Work to complete >>
In the records that follow, show each line where the word "Given" is present.

Data supplied >>
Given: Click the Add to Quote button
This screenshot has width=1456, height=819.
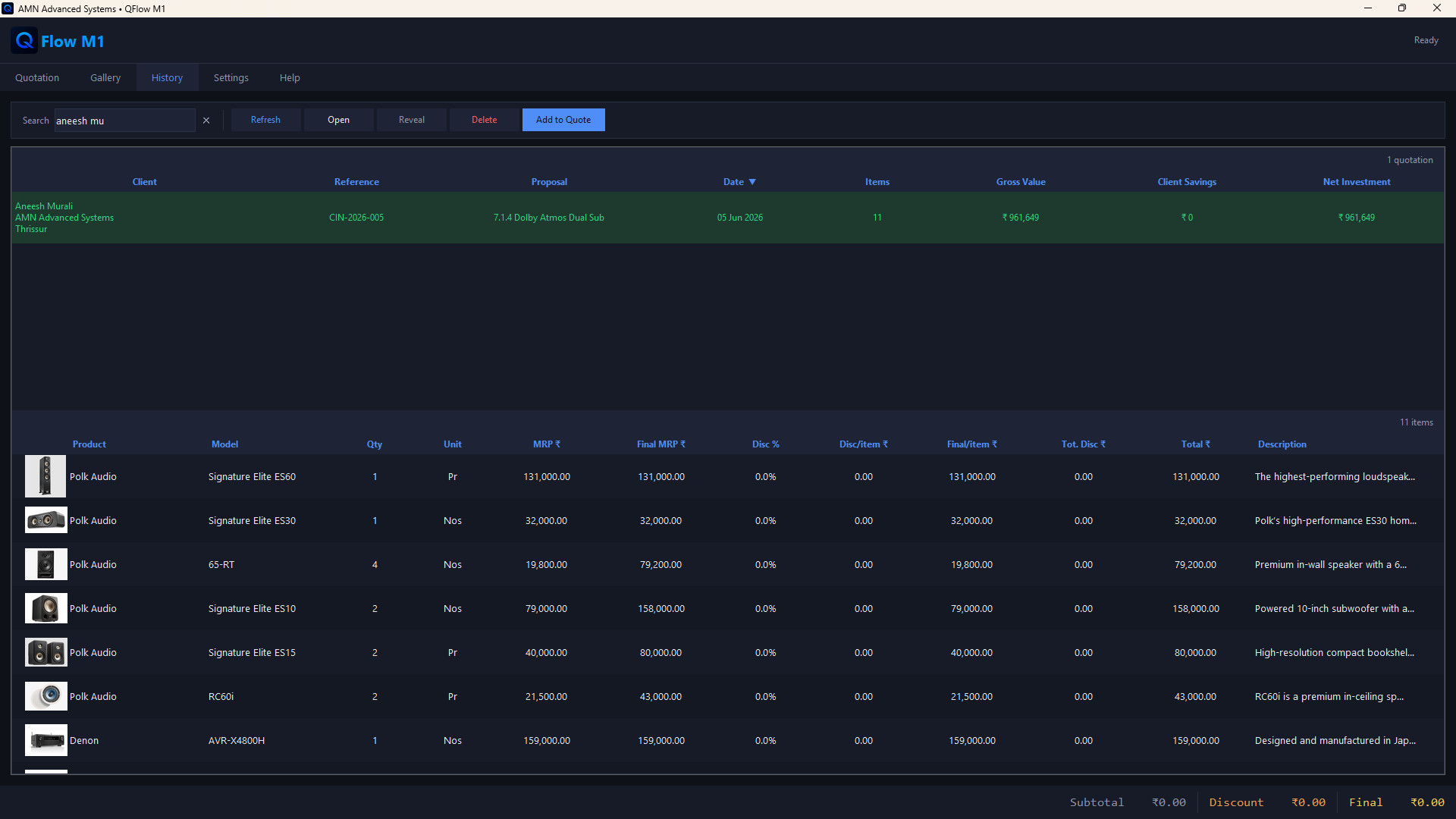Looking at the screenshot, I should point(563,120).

--

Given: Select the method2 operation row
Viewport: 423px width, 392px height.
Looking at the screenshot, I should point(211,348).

Task solution >>
Given: Click the Add to Quote button
Given: Select the method2 operation row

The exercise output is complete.